Tuesday, 15 February 2011

A little bit of history repeating...

Oo, I've never liked interviews.

Don't get me wrong - I fully understand the purpose of interviews. The company wants to find the right person for the job. I get that. But can't we all just be a little more friendly about it? I mean, do I have to prove that I am capable as well as funny, chatty and friendly?

It doesn't matter how much I prepare, I never get asked the darned competency-based questions that I was prepared for, and for the life of me I cannot think on the spot. Instead of pausing for a second to find the right answer, or stalling for time by saying "I'm sorry, could you clarify what you mean?" (at which point they say "Yes, Ms Rookie, are you thirsty and would you like some water?") I go completely blank and start talking at the same time. I open my mouth at the start of what I think might be a really good example, and then I keep talking until I make my point or can see the whites of their eyes. Whichever comes sooner.

Anyhow. A few months ago I was contacted - nay - Head Hunted - by a chapI had interviewed with six months before. "It's a much higher level role" he said, "I think it's far more suited to your skills - no technical requirements this time"

I felt excited. And very flattered. "We want to fill the role very quickly" he said, "Can you call me asap for a chat?" I rang. We chatted. It was all very relaxed.
"I haven't "managed" people before" I said, "but I've lead a team"
"Well, we all have to start somewhere" he replied. It all sounded rather promising. And the salary was to die for. I started to daydream about the flat I would rent and the clothes I would buy. And having a fully paid off credit card.

The interview was arranged for the following Monday. "Less of an interview, more of a chat, probably" was the promise "And you haven't met Mark either, and he might have a couple of questions"

I turned up at 5:30 after a full day at work, feeling very ropey. I'd been trying to shake off a rather nasty bug for a couple of weeks and had spent most of the day wanting to sleep under my desk. But that's okay, because this is going to be more of a chat. They've met me already, and I am being Head Hunted. I was relaxed.

Too relaxed, as it turned out. It was the most gruelling interview of my entire life. Mark didn't want to ask a couple of questions. Oh no. Mark wanted to put me through the wringer. After half an hour I wanted the ground to swallow me up as I clawed my way through each unprepared rambling answer. After an hour I wanted to stop the questions and say "You know what, guys, I think that you and I both know that I'm not who you are looking for".

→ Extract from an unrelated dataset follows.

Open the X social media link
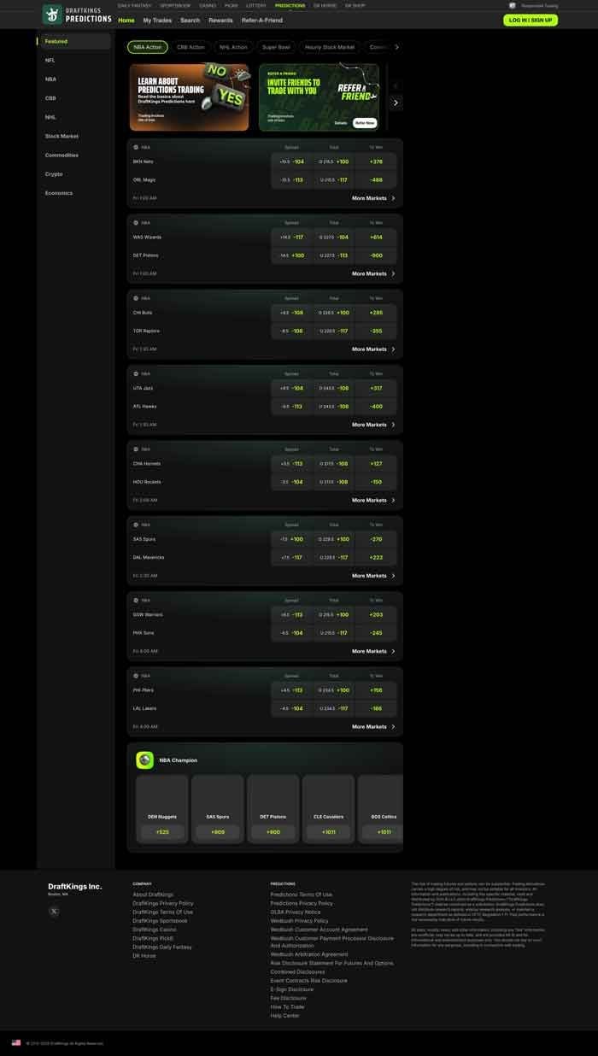[54, 912]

Perhaps they were just giving me 'another chance' to demonstrate my skills. And instead I just dug myself deeper and deeper, finally nailing the lid on the coffin with the answer that I could be available within a week. Like, hello? Yes, they were looking for the role to be filled very soon, but were expecting people to provide at least one month's notice...


I consoled myself with the knowledge that there has to be a reason for this event in my life. Nothing happens without a reason.

The reason has just arrived.

A few weeks ago I was kind of Head Hunted for a role with a company I interviewed for last summer. This role is much more aligned to your skills, my former interviewer said, no technical stuff this time. If you're interested we'd love to see you again.

Yeah, yeah. Thought you would catch me all relaxed, did you?